LOOK: 400,000 PeopleMarch for the Climate
On an unseasonably warm and humid day despite the calendar declaring summer still on, protesters from around the world hit the streets in midtown Manhattan to demand climate justice ahead of this week’s U.N. summit on climate change. The action was supported by similar demonstrations across six continents. The New York City march, which officially began at Columbus Circle on the southwest side of Central Park, stretched nearly 4 miles uptown before moving south through Times Square and onward. Activist leaders, politicians, and Hollywood stars joined some 400,000 people—shattering game plan estimates of 100,000—making it the action the largest climate change protest in history.
On the same day, the Global Carbon Project announced that in 2013, emissions of greenhouse gases jumped 2.3 percent worldwide (and 2.9 percent in the U.S) to record levels. The World Meteorological Organization also reports that the level of CO2 in the air last year was 42 percent above pre-industrial levels. Scientists warn that emissions of this pace will lead to a ten-degree fahrenheit rise in temperature by century’s end, a level that is incompatible with society as we know it.
For such terrifying numbers, the massive crowd remained jovial and peaceful as they shouted age-old protest slogans with fists to the air.
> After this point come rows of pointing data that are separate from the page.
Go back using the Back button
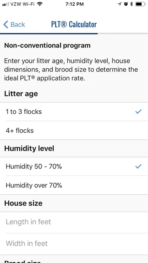[14, 25]
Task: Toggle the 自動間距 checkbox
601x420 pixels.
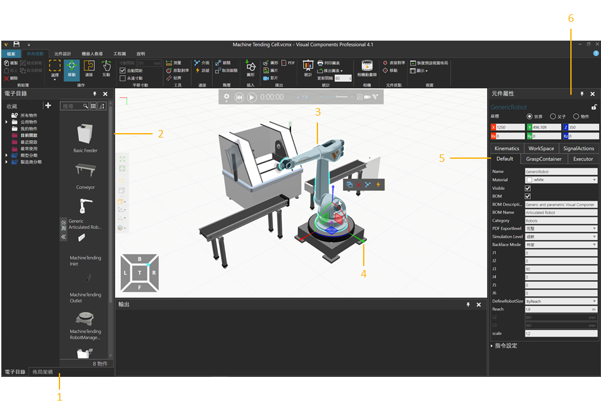Action: point(123,71)
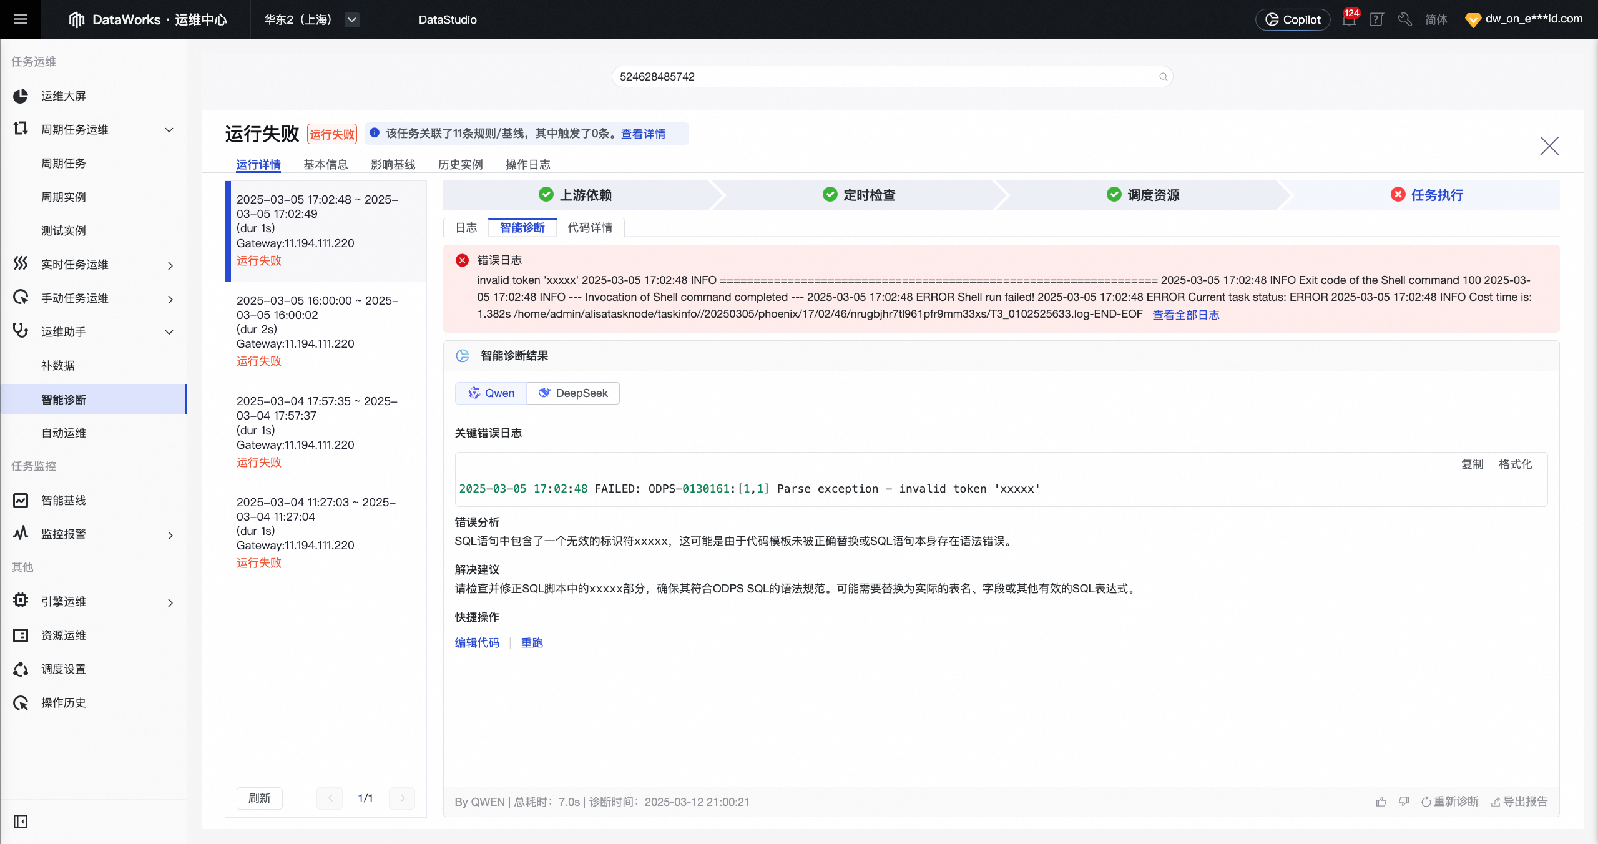
Task: Switch to the 历史实例 tab
Action: point(460,164)
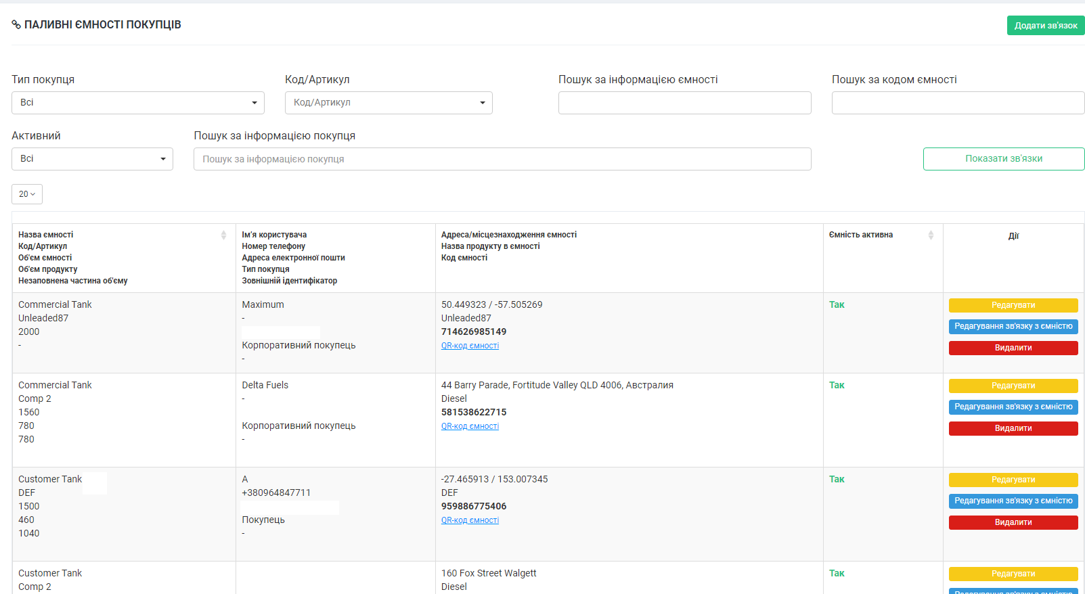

There were even marching bands and dancing (the New Orleans brass contingent was where one could find the boogie). Marchers organized themselves among sub-issue lines—environmental protection, indigenous rights, anti-fracking/drilling, Keystone XL opposition, pro-science education, youth delegations, etc.—to bring awareness to the many consequences that fall under the umbrella of ongoing climate disruptions. As the day wore on, I only saw one stray anti-protest protester who shouted, “Keep drinking the Kool-Aid, you fucking idiots!” He was shrugged off, before being drown out by a tuba player from the NOLA brass section.